--- Start of Text extract ---

11. The method of claim 7, further comprising performing, at the
access node device, a calculation with respect to the accessed
association identifier.
12. The method of claim 11, wherein the calculation is performed
prior to one or more of performing assignment with respect to the
association identifier and performing notification with respect to
the association identifier.
13. An apparatus, comprising: at least one processor; and at least
one memory including computer program code, the at least one memory
and the computer program code configured to, with the at least one
processor, cause the apparatus at least to perform: receive, at the
apparatus, a message from an access node, wherein said message
comprises an association identifier, and wherein said message does
not comprise explicit target wake time indication; and determine,
at the apparatus, a target wake time correlating to the association
identifier, wherein there is a predetermined correlation between
the target wake time and the association identifier.
14. The apparatus of claim 13, wherein said message further
comprises a duration corresponding to the association
identifier.
15. The apparatus of claim 13, wherein the at least one memory and
the computer program code are further configured to, with the at
least one processor, cause the apparatus to perform, at the
apparatus, a calculation with respect to the association
identifier.
16. The apparatus of claim 15, wherein the calculation is performed
prior to receipt of the message.
17. An apparatus, comprising: at least one processor; and at least
one memory including computer program code, the at least one memory
and the computer program code configured to, with the at least one
processor, cause the apparatus at least to perform access, at the
apparatus, an association identifier; and determine, at the
apparatus, a target wake time correlating to the accessed
association identifier, wherein there is a predetermined
correlation between the target wake time and the association
identifier.
18. The apparatus of claim 17, wherein the at least one memory and
the computer program code are further configured to, with the at
least one processor, cause the apparatus to access a duration
corresponding to the association identifier.
19. The apparatus of claim 17, wherein the at least one memory and
the computer program code are further configured to, with the at
least one processor, cause the apparatus to perform, at the
apparatus, a calculation with respect to the accessed association
identifier.

--- End of Text extract ---
--- Start of Provided records ---

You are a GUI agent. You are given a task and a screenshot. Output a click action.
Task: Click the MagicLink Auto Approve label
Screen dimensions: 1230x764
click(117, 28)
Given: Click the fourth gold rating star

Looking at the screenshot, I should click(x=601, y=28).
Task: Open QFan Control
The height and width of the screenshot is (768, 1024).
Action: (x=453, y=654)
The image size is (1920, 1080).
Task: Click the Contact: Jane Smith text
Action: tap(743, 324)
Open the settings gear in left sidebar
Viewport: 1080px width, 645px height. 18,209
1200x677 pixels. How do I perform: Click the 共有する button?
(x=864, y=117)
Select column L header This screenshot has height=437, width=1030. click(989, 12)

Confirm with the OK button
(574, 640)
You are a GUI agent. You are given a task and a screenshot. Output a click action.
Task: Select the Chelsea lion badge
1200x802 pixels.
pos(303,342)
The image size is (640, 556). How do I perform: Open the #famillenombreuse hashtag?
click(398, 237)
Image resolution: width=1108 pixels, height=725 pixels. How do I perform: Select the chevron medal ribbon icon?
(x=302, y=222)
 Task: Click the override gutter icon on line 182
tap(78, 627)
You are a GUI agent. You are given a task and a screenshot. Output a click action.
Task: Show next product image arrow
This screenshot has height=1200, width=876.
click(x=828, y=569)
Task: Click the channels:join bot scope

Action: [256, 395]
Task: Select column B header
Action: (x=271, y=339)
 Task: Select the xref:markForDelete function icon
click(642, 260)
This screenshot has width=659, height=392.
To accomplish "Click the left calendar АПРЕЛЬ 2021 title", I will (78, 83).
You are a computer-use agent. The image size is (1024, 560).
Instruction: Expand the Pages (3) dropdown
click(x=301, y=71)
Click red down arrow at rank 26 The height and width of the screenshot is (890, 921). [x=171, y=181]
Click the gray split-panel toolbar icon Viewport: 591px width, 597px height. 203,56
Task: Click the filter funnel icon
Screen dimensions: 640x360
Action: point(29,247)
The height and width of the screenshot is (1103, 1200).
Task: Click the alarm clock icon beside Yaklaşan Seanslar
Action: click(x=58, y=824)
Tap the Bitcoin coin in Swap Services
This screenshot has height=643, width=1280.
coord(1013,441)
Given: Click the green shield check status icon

--- End of Provided records ---

#### Work to complete
Rewrite the stretch of the claims text from "18. The apparatus" through "to the association identifier.", using "time period" in place of "duration". Rely solely on the claims text.

#### Final result
18. The apparatus of claim 17, wherein the at least one memory and
the computer program code are further configured to, with the at
least one processor, cause the apparatus to access a time period
corresponding to the association identifier.